WASHINGTON — Global warming’s milder winters will likely nudge Americans off the couch more in the future, a rare, small benefit of climate change, a new study finds.

With less-chilly winters, Americans will be more likely to get outdoors, increasing their physical activity by as much as 2.5 percent by the end of the century, according to a new study in Monday’s edition of the journal Nature Human Behaviour. Places like North Dakota, Minnesota and Maine are likely to see the most dramatic increases, usually the result of more walking.

But that good global warming side effect is not likely to extend to the Deep South and especially the desert Southwest because hotter summer days may keep people inside. Arizona, southern Nevada and southeaste­rn California are likely to see activity drop off the most by the year 2099, the study found.

“It’s a small little tiny silver lining amid a series of very bad, very unfortunat­e events that are likely to occur,” said study lead author Nick Obradovich , who studies the social impacts of climate change at both Harvard’s Kennedy School of Government and MIT. Global warming “almost certainly will be very costly on net for humanity.”

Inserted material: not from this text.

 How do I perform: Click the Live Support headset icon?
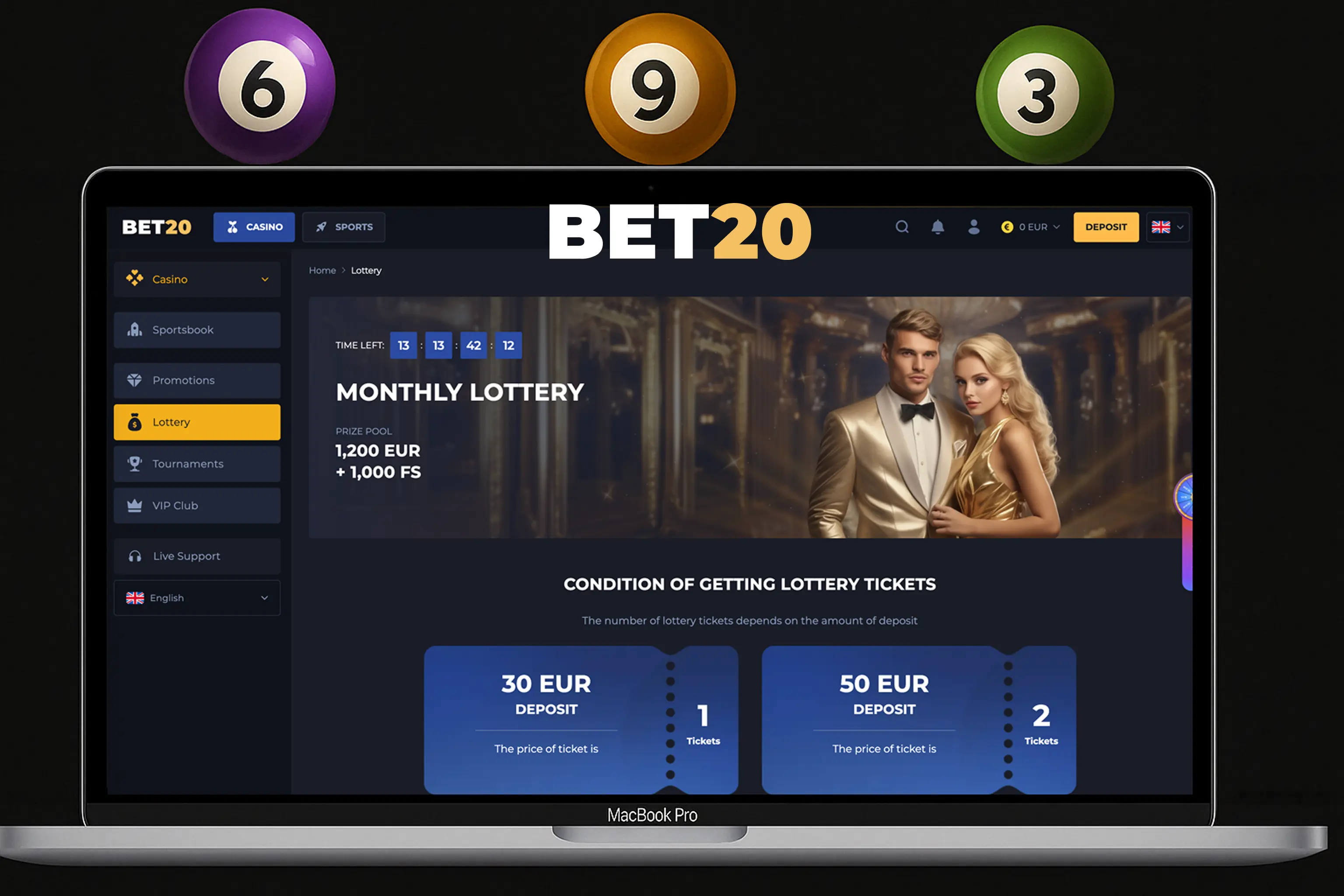[x=135, y=556]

Any overall benefit for Americans as a whole will probably be far outweighed by many other ways that climate change hurts health, said both Obradovich and outside health experts. For example, deaths from heat waves are expected to increase, allergies are likely to worsen and infectious diseases will be more easily spread, said Dr. Howard Frumkin, a University of Washington environmen­tal health professor.

Obradovich said he got the idea to look about what climate change will do to people’s activities a few Octobers ago when he was living in San Diego and running regularly in the afternoon. There was a heat wave, temperatur­es broke 100, and he stayed home.